Extract every line of the material below and reproduce each one unchanged.
[Records shown start]
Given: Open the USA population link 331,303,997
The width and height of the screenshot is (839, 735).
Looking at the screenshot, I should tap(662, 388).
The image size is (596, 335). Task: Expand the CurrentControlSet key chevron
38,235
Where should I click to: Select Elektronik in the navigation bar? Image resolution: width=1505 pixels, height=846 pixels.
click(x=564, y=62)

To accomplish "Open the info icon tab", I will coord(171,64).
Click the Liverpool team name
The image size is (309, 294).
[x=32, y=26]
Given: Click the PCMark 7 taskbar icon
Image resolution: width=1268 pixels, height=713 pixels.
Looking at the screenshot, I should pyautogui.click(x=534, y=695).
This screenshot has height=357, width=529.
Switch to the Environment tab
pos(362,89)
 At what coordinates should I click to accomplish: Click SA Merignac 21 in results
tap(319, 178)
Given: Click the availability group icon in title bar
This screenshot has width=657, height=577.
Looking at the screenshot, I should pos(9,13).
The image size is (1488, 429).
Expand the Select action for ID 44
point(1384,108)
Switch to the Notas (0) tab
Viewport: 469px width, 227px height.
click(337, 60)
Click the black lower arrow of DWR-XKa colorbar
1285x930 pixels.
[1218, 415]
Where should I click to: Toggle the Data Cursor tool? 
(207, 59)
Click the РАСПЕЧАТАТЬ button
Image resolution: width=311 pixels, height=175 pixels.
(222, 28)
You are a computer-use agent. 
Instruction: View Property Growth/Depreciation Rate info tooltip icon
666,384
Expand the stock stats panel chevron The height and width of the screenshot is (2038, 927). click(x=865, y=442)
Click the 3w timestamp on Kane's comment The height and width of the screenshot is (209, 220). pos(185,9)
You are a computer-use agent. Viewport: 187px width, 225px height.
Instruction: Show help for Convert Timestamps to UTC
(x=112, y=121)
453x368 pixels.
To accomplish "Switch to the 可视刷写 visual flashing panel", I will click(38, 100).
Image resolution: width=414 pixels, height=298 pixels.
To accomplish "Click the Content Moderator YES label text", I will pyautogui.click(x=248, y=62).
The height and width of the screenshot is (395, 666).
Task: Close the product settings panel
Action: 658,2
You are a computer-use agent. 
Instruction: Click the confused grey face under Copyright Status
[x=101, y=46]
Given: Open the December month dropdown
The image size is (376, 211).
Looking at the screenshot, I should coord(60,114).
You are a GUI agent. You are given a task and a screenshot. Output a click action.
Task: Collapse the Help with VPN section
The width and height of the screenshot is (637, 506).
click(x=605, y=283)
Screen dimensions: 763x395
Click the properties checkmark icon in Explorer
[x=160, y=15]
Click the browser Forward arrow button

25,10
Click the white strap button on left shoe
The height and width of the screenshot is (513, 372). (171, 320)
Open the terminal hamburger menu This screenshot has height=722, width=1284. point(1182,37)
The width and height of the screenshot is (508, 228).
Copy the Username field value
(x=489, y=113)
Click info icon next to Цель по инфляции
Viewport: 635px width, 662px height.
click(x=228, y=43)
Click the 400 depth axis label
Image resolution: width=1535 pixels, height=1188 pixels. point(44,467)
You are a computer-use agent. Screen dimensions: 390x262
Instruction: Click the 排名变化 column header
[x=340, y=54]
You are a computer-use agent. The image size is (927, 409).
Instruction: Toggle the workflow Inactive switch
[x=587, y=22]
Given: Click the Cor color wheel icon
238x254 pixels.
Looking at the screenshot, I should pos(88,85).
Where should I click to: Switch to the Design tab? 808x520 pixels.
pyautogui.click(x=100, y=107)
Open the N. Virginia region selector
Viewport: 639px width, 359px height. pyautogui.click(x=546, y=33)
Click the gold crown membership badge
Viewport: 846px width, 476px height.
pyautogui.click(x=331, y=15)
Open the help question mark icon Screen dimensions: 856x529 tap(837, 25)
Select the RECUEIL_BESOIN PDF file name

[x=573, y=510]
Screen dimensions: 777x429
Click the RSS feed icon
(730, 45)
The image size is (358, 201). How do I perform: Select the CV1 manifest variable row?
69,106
[Records shown end]
## Exercise solution
Given: Open the USA population link 331,303,997
The width and height of the screenshot is (839, 735).
Looking at the screenshot, I should tap(662, 388).
The image size is (596, 335). Task: Expand the CurrentControlSet key chevron
38,235
Where should I click to: Select Elektronik in the navigation bar? Image resolution: width=1505 pixels, height=846 pixels.
click(x=564, y=62)

To accomplish "Open the info icon tab", I will coord(171,64).
Click the Liverpool team name
The image size is (309, 294).
[x=32, y=26]
Given: Click the PCMark 7 taskbar icon
Image resolution: width=1268 pixels, height=713 pixels.
Looking at the screenshot, I should pyautogui.click(x=534, y=695).
This screenshot has height=357, width=529.
Switch to the Environment tab
pos(362,89)
 At what coordinates should I click to accomplish: Click SA Merignac 21 in results
tap(319, 178)
Given: Click the availability group icon in title bar
This screenshot has width=657, height=577.
Looking at the screenshot, I should pos(9,13).
The image size is (1488, 429).
Expand the Select action for ID 44
point(1384,108)
Switch to the Notas (0) tab
Viewport: 469px width, 227px height.
click(337, 60)
Click the black lower arrow of DWR-XKa colorbar
1285x930 pixels.
[1218, 415]
Where should I click to: Toggle the Data Cursor tool? 
(207, 59)
Click the РАСПЕЧАТАТЬ button
Image resolution: width=311 pixels, height=175 pixels.
(222, 28)
You are a computer-use agent. 
Instruction: View Property Growth/Depreciation Rate info tooltip icon
666,384
Expand the stock stats panel chevron The height and width of the screenshot is (2038, 927). click(x=865, y=442)
Click the 3w timestamp on Kane's comment The height and width of the screenshot is (209, 220). pos(185,9)
You are a computer-use agent. Viewport: 187px width, 225px height.
Instruction: Show help for Convert Timestamps to UTC
(x=112, y=121)
453x368 pixels.
To accomplish "Switch to the 可视刷写 visual flashing panel", I will click(38, 100).
Image resolution: width=414 pixels, height=298 pixels.
To accomplish "Click the Content Moderator YES label text", I will pyautogui.click(x=248, y=62).
The height and width of the screenshot is (395, 666).
Task: Close the product settings panel
Action: 658,2
You are a computer-use agent. 
Instruction: Click the confused grey face under Copyright Status
[x=101, y=46]
Given: Open the December month dropdown
The image size is (376, 211).
Looking at the screenshot, I should coord(60,114).
You are a GUI agent. You are given a task and a screenshot. Output a click action.
Task: Collapse the Help with VPN section
The width and height of the screenshot is (637, 506).
click(x=605, y=283)
Screen dimensions: 763x395
Click the properties checkmark icon in Explorer
[x=160, y=15]
Click the browser Forward arrow button

25,10
Click the white strap button on left shoe
The height and width of the screenshot is (513, 372). (171, 320)
Open the terminal hamburger menu This screenshot has height=722, width=1284. point(1182,37)
The width and height of the screenshot is (508, 228).
Copy the Username field value
(x=489, y=113)
Click info icon next to Цель по инфляции
Viewport: 635px width, 662px height.
click(x=228, y=43)
Click the 400 depth axis label
Image resolution: width=1535 pixels, height=1188 pixels. point(44,467)
You are a computer-use agent. Screen dimensions: 390x262
Instruction: Click the 排名变化 column header
[x=340, y=54]
You are a computer-use agent. The image size is (927, 409).
Instruction: Toggle the workflow Inactive switch
[x=587, y=22]
Given: Click the Cor color wheel icon
238x254 pixels.
Looking at the screenshot, I should pos(88,85).
Where should I click to: Switch to the Design tab? 808x520 pixels.
pyautogui.click(x=100, y=107)
Open the N. Virginia region selector
Viewport: 639px width, 359px height. pyautogui.click(x=546, y=33)
Click the gold crown membership badge
Viewport: 846px width, 476px height.
pyautogui.click(x=331, y=15)
Open the help question mark icon Screen dimensions: 856x529 tap(837, 25)
Select the RECUEIL_BESOIN PDF file name

[x=573, y=510]
Screen dimensions: 777x429
Click the RSS feed icon
(730, 45)
The image size is (358, 201). How do I perform: Select the CV1 manifest variable row?
69,106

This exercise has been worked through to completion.